Start of Material to process

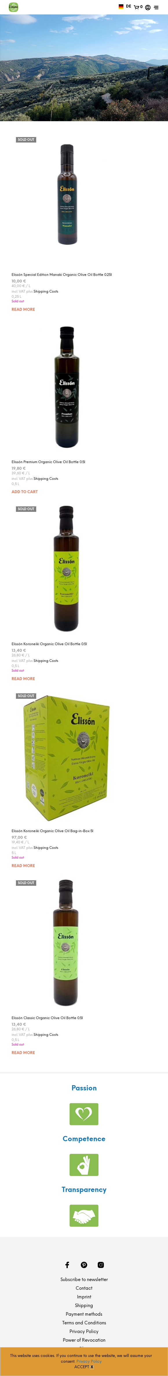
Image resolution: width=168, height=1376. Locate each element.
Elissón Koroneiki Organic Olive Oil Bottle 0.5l (49, 644)
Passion (84, 1088)
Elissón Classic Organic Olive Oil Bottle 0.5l (47, 1018)
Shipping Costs (46, 291)
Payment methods (84, 1314)
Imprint (84, 1297)
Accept (81, 1367)
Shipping (84, 1306)
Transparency (84, 1190)
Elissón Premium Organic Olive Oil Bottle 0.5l (48, 462)
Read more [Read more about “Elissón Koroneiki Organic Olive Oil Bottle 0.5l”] (23, 679)
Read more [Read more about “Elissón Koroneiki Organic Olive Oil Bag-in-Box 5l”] (23, 866)
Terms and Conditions (84, 1323)
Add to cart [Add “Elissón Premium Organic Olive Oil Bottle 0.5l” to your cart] (25, 492)
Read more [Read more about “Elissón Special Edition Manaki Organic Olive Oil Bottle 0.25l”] (23, 310)
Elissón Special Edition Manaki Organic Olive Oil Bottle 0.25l (62, 275)
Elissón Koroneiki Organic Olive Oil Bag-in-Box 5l (52, 831)
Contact (84, 1288)
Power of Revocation (84, 1340)
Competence (84, 1139)
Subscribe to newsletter (84, 1280)
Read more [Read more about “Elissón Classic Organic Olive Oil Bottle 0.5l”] (23, 1053)
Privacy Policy (84, 1332)
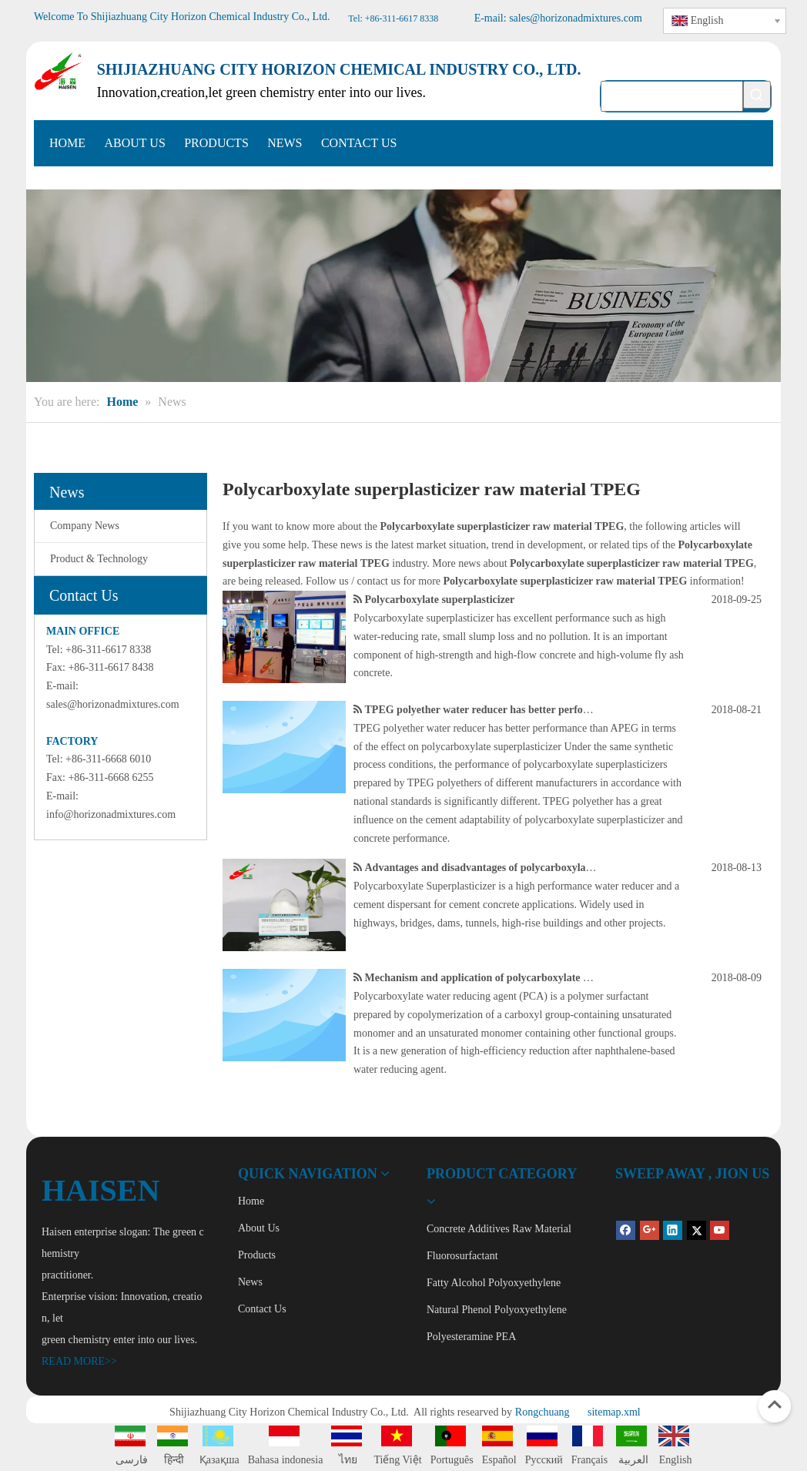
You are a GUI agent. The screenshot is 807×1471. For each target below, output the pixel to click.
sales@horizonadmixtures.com (112, 704)
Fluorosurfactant (462, 1256)
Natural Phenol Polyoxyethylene (497, 1309)
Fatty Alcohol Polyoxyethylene (494, 1282)
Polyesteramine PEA (471, 1336)
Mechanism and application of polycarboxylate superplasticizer (510, 977)
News (250, 1282)
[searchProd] (672, 96)
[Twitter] (696, 1230)
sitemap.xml (614, 1412)
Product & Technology (99, 559)
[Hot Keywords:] (757, 95)
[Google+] (649, 1230)
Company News (84, 525)
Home (251, 1201)
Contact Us (262, 1309)
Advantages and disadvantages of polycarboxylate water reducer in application (546, 867)
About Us (259, 1228)
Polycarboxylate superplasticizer (440, 599)
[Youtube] (719, 1230)
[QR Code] (627, 1200)
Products (257, 1255)
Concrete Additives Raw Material (499, 1229)
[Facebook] (625, 1230)
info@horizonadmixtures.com (111, 814)
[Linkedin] (672, 1230)
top (775, 1405)
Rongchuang (542, 1412)
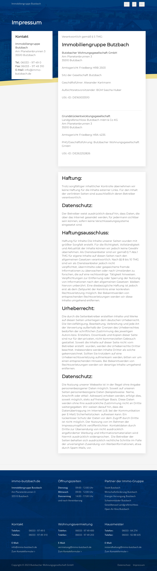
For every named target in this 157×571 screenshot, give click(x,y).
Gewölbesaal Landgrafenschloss (122, 505)
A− (127, 4)
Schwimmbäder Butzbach (118, 501)
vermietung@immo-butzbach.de (74, 547)
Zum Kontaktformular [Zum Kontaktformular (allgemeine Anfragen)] (23, 551)
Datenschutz (124, 565)
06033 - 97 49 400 (84, 530)
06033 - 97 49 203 (84, 534)
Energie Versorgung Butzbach (120, 496)
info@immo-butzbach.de (24, 547)
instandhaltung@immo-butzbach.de (123, 547)
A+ (142, 4)
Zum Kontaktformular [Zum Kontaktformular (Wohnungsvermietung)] (70, 551)
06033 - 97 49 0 (37, 530)
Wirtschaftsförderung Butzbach (121, 492)
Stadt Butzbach (113, 488)
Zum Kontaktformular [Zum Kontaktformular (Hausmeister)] (116, 551)
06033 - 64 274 (129, 530)
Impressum (139, 565)
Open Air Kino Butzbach (117, 509)
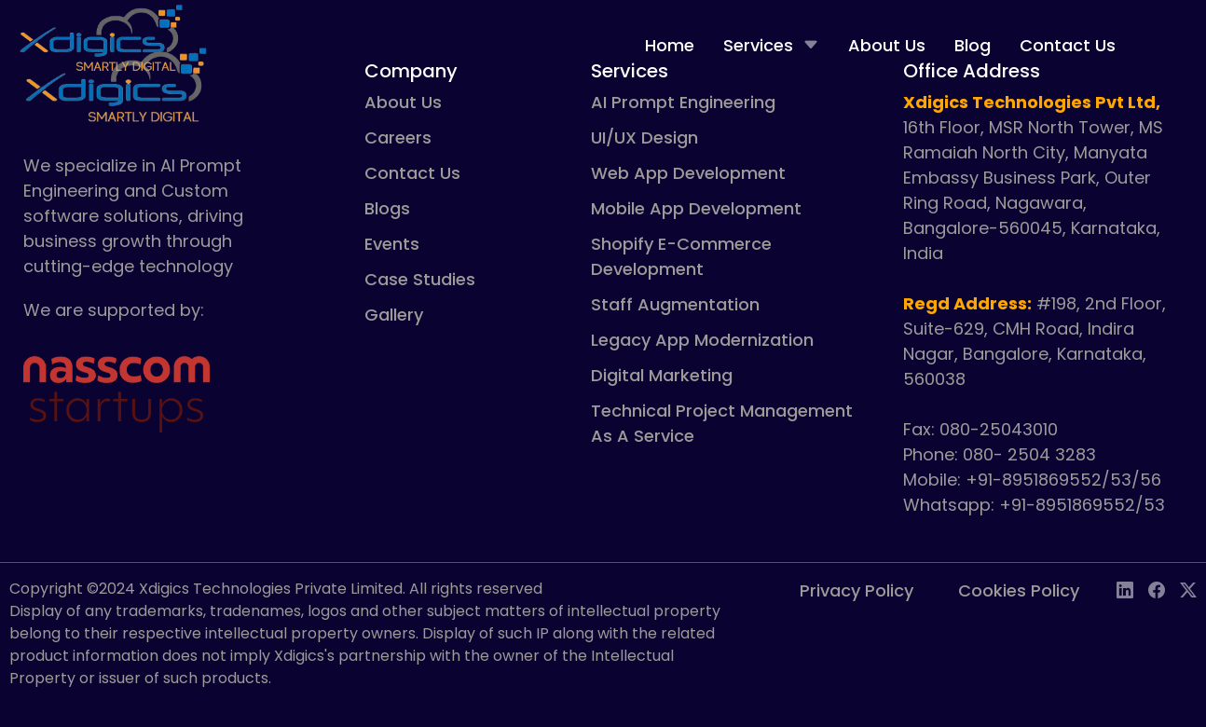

End of Material to process

◆ **Request**:
Extract from the data above every line that contains the string "superplasticizer", treating uppercase and lowercase letters as distinct.

◆ **Problem solution**:
Mechanism and application of polycarboxylate superplasticizer (510, 977)
Polycarboxylate superplasticizer (440, 599)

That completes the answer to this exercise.